Texte du document >>
○ ○ ○

Quelques jours après l'annonce de la prolongation de son mandat à la présidence du directoire de Publicis Groupe, Maurice Lévy revient sur sa succession et s'exprime sur France Télévisions, la rémunération des patrons, la crise... 

 

 

La prolongation de votre mandat, qui a certes rassuré tant en interne qu'à l'externe, ne renforce-t-elle pas aussi les inquiétudes quant à la capacité du groupe à assurer votre succession?

Maurice Lévy. J'étais décidé à partir le 31 décembre 2011 et il y avait un plan avec des hypothèses de succession intéressantes. Mais, avec la crise, la présidente du conseil de surveillance, Élisabeth Badinter, et quelques autres membres du conseil m'ont demandé de rester plus longtemps afin de tenir la barre pendant cette période difficile. Je n'y tenais pas tellement, mais j'ai finalement accepté. Quant à ma succession, je ne suis pas inquiet.

○ ○ ○

Entrées >>
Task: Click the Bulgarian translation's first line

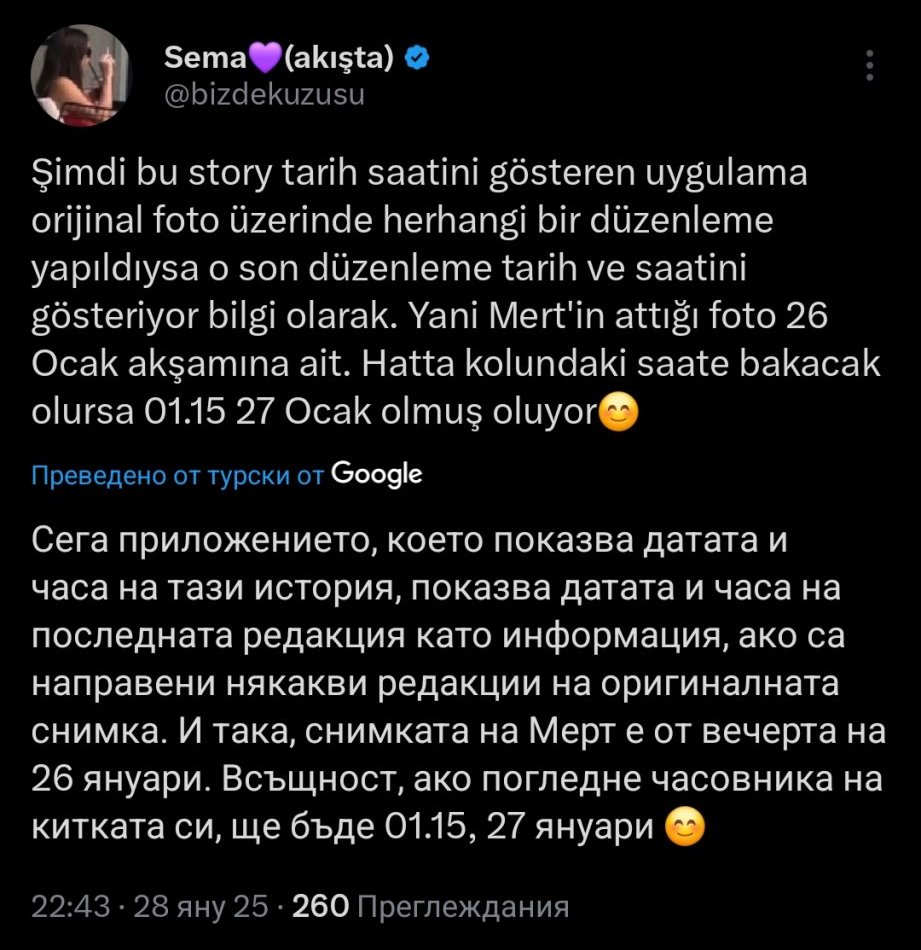Action: (x=412, y=543)
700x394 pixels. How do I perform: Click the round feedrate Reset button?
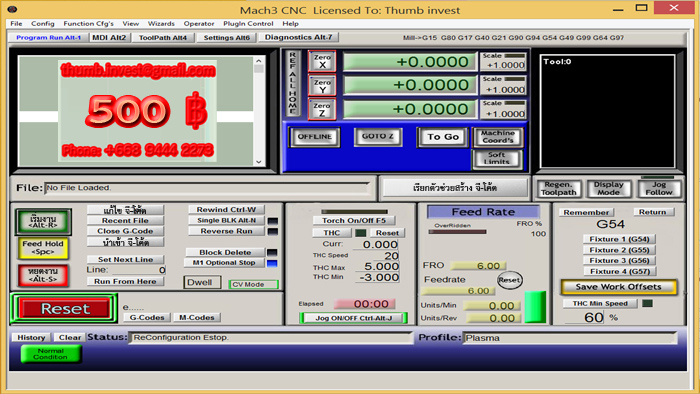click(509, 280)
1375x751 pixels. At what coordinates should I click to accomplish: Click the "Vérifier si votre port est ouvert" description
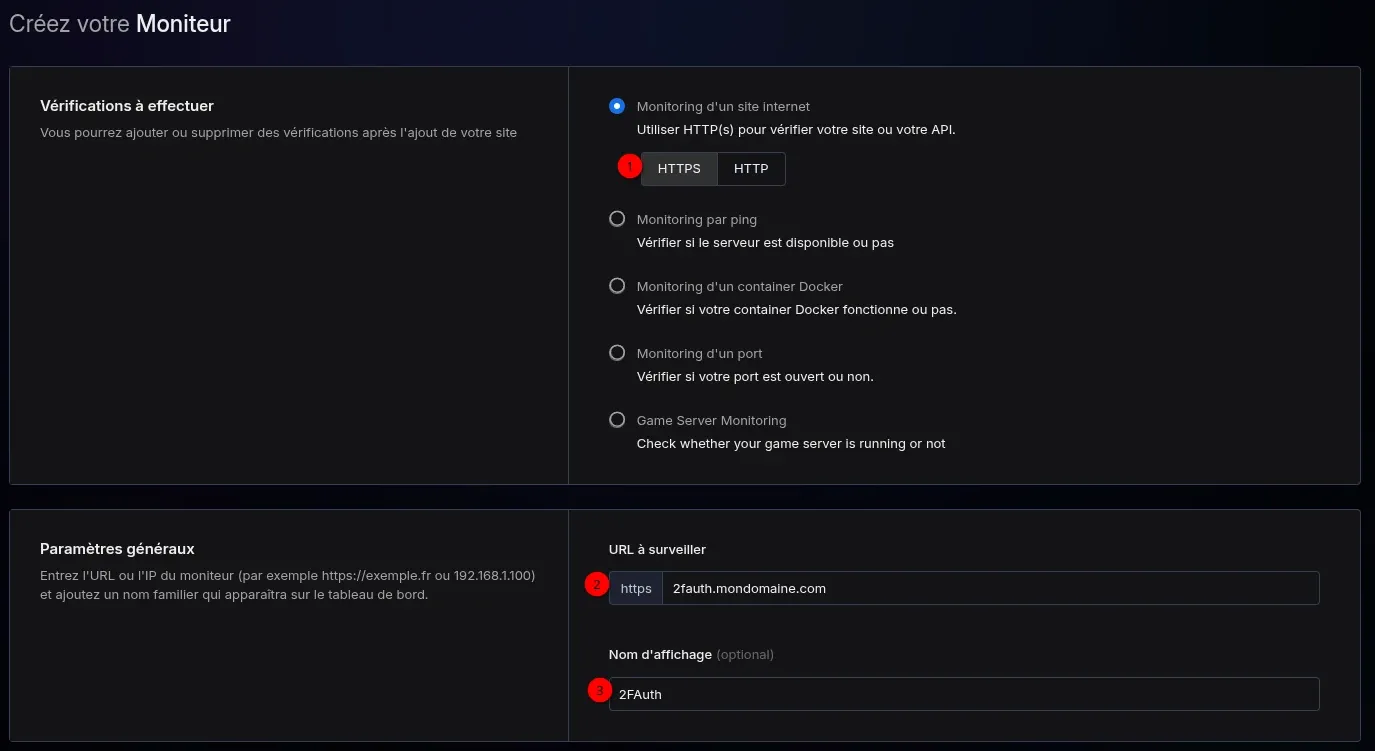tap(755, 377)
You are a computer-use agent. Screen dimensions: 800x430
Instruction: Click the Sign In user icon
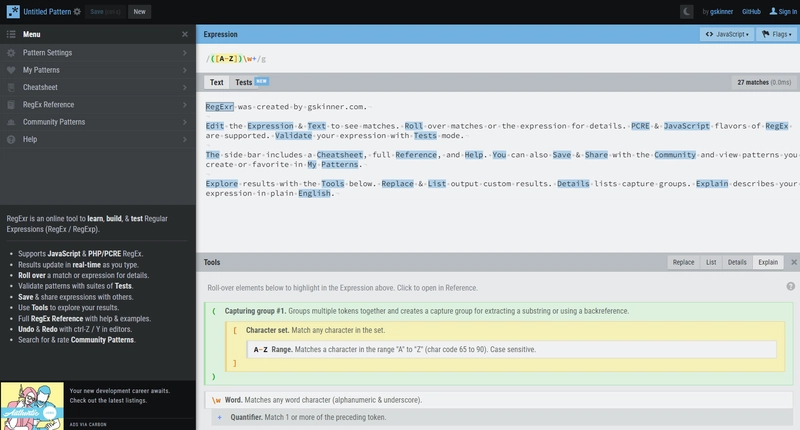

○ ○ ○

Consignes >>
**a)** Traduisez en anglais cette phrase de l'entretien avec Maurice Lévy : « Quant à ma succession, je ne suis pas inquiet. »
**b)** D'après l'entretien avec Maurice Lévy, qui est la présidente du conseil de surveillance ?
**c)** Recopiez fidèlement le passage de l'entretien avec Maurice Lévy qui va de « Maurice Lévy. J'étais » jusqu'à « suis pas inquiet. » inclus.
Les items constituent un contenu distinct du texte du document.

Réponses >>
**a)** As for my succession, I am not worried.

**b)** Élisabeth Badinter.

**c)**
Maurice Lévy. J'étais décidé à partir le 31 décembre 2011 et il y avait un plan avec des hypothèses de succession intéressantes. Mais, avec la crise, la présidente du conseil de surveillance, Élisabeth Badinter, et quelques autres membres du conseil m'ont demandé de rester plus longtemps afin de tenir la barre pendant cette période difficile. Je n'y tenais pas tellement, mais j'ai finalement accepté. Quant à ma succession, je ne suis pas inquiet.